Count the lines in the items below that contain the string "Maximize", and reply with the number alone.

Entries for locating words and elements
◆ ◆ ◆

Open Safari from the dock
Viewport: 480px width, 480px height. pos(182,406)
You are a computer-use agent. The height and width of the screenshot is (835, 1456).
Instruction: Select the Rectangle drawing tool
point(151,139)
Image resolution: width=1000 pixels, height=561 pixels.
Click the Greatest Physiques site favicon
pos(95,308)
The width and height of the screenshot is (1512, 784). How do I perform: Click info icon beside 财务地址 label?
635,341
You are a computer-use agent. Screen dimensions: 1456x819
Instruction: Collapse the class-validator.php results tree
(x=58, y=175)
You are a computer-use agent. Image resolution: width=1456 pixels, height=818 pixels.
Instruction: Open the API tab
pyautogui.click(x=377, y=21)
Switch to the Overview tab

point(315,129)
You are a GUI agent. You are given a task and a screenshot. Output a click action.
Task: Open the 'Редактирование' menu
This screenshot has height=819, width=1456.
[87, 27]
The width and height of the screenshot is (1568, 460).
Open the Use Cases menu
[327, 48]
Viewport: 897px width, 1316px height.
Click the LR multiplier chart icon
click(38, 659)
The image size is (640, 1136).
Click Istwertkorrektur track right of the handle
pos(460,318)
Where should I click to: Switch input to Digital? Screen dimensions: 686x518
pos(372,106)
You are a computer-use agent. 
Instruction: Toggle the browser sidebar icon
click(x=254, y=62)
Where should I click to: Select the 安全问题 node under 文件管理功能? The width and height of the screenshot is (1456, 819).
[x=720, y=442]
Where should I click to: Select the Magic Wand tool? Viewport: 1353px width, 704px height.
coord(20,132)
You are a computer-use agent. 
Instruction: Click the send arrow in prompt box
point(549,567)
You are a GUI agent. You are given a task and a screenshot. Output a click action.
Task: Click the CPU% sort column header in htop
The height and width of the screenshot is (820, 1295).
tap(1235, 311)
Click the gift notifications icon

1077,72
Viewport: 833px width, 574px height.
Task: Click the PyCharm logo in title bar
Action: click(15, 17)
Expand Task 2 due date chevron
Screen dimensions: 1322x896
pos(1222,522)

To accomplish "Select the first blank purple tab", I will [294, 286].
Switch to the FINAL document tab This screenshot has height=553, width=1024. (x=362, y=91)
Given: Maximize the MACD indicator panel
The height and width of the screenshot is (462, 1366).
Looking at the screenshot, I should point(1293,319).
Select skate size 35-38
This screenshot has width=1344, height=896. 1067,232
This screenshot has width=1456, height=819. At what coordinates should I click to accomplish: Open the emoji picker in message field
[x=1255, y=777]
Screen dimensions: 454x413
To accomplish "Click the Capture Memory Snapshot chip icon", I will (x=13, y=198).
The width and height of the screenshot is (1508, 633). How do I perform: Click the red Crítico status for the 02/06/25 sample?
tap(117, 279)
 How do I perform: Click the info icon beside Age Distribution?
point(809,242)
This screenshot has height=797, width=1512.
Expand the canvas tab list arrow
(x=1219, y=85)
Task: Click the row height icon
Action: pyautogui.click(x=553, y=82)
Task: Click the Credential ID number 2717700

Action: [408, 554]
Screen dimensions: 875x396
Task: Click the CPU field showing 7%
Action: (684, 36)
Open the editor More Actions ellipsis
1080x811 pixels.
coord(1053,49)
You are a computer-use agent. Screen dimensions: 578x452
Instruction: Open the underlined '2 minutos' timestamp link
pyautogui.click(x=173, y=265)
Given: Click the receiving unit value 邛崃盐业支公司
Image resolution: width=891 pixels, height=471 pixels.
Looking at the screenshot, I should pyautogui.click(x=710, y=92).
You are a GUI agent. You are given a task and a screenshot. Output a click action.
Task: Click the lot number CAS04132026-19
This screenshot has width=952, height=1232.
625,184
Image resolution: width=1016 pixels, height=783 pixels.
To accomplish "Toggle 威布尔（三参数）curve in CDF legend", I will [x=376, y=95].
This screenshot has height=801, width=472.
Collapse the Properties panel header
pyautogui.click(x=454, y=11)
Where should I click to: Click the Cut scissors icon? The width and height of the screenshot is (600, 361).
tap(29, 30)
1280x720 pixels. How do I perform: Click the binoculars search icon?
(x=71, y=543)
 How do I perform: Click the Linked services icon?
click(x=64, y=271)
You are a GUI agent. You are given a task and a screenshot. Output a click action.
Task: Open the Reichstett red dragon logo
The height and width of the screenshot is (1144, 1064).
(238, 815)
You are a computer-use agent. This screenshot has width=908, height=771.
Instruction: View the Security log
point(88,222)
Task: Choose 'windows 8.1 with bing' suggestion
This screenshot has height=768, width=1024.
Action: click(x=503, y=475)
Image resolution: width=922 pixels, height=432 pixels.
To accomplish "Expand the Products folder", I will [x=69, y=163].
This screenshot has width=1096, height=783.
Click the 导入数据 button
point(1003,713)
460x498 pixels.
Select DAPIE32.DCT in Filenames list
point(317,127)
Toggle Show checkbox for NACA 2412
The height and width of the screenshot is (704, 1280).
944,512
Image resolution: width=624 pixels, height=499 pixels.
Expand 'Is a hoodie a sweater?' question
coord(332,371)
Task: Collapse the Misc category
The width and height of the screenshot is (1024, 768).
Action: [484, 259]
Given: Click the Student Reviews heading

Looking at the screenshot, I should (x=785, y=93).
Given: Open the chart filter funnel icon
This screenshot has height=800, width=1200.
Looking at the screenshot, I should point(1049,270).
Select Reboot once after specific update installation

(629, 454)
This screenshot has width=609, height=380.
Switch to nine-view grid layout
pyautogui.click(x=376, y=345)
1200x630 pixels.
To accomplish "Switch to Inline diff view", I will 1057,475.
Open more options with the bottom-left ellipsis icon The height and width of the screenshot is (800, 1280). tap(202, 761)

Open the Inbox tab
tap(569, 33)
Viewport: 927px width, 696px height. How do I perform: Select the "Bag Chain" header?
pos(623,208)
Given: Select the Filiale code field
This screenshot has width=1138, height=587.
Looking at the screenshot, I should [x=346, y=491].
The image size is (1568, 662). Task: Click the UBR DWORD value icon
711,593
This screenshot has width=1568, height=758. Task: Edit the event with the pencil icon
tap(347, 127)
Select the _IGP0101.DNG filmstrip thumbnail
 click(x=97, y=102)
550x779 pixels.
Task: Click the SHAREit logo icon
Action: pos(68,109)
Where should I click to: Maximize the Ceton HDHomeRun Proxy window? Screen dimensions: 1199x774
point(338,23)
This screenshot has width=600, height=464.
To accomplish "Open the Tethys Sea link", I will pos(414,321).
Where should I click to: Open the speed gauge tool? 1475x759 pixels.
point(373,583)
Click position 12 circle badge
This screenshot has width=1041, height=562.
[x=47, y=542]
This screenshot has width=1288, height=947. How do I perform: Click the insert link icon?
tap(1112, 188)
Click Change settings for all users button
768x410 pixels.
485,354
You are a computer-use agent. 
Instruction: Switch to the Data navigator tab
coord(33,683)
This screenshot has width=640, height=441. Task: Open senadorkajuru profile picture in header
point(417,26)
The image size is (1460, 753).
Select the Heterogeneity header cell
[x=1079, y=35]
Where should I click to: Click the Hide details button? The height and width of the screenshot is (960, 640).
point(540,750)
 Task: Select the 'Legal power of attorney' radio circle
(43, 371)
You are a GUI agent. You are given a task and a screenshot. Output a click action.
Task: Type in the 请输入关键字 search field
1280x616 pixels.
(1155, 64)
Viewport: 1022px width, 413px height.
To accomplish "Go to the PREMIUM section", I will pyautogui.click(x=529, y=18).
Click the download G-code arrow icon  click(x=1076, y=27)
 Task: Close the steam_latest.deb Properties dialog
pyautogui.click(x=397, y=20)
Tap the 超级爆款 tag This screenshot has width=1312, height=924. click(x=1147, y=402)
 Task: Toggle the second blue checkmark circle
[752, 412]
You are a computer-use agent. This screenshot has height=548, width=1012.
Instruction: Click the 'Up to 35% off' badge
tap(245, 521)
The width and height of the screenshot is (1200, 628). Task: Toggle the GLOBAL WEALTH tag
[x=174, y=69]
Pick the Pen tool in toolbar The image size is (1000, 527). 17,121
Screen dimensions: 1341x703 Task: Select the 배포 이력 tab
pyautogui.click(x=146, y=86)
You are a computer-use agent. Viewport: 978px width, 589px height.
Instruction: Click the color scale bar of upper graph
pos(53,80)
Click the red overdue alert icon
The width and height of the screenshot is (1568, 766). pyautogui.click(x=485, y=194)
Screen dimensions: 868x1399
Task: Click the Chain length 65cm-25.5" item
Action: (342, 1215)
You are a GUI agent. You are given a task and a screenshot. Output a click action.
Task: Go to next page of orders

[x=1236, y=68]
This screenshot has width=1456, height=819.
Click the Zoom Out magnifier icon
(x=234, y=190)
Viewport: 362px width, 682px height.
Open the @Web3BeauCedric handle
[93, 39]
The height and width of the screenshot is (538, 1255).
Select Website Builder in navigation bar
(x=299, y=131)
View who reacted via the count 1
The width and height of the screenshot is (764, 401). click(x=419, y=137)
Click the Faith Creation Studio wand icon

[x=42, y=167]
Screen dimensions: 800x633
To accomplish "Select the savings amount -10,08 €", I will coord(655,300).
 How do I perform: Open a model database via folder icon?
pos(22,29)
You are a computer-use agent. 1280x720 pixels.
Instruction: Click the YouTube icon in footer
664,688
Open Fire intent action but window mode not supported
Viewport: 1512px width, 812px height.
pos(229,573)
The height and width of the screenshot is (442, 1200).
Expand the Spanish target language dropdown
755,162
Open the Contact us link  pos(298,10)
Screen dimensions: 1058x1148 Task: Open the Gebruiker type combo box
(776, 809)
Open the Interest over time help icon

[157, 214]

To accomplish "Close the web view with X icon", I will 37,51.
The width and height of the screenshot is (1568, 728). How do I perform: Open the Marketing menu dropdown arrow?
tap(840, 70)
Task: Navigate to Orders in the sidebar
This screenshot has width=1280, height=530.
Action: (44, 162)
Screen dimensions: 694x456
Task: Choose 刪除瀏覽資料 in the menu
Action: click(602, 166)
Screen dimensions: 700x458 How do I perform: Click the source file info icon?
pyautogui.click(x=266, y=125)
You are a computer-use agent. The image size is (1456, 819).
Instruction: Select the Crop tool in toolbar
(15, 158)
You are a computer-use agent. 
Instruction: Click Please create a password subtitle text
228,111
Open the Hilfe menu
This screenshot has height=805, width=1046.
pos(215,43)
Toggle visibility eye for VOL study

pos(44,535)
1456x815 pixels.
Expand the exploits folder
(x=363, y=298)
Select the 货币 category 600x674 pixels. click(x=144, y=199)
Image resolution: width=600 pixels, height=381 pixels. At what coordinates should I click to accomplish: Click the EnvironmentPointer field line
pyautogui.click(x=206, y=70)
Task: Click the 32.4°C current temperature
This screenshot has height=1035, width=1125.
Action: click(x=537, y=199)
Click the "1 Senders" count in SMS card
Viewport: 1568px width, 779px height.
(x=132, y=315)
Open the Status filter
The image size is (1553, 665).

◆ ◆ ◆

(FULL SOLUTION) 2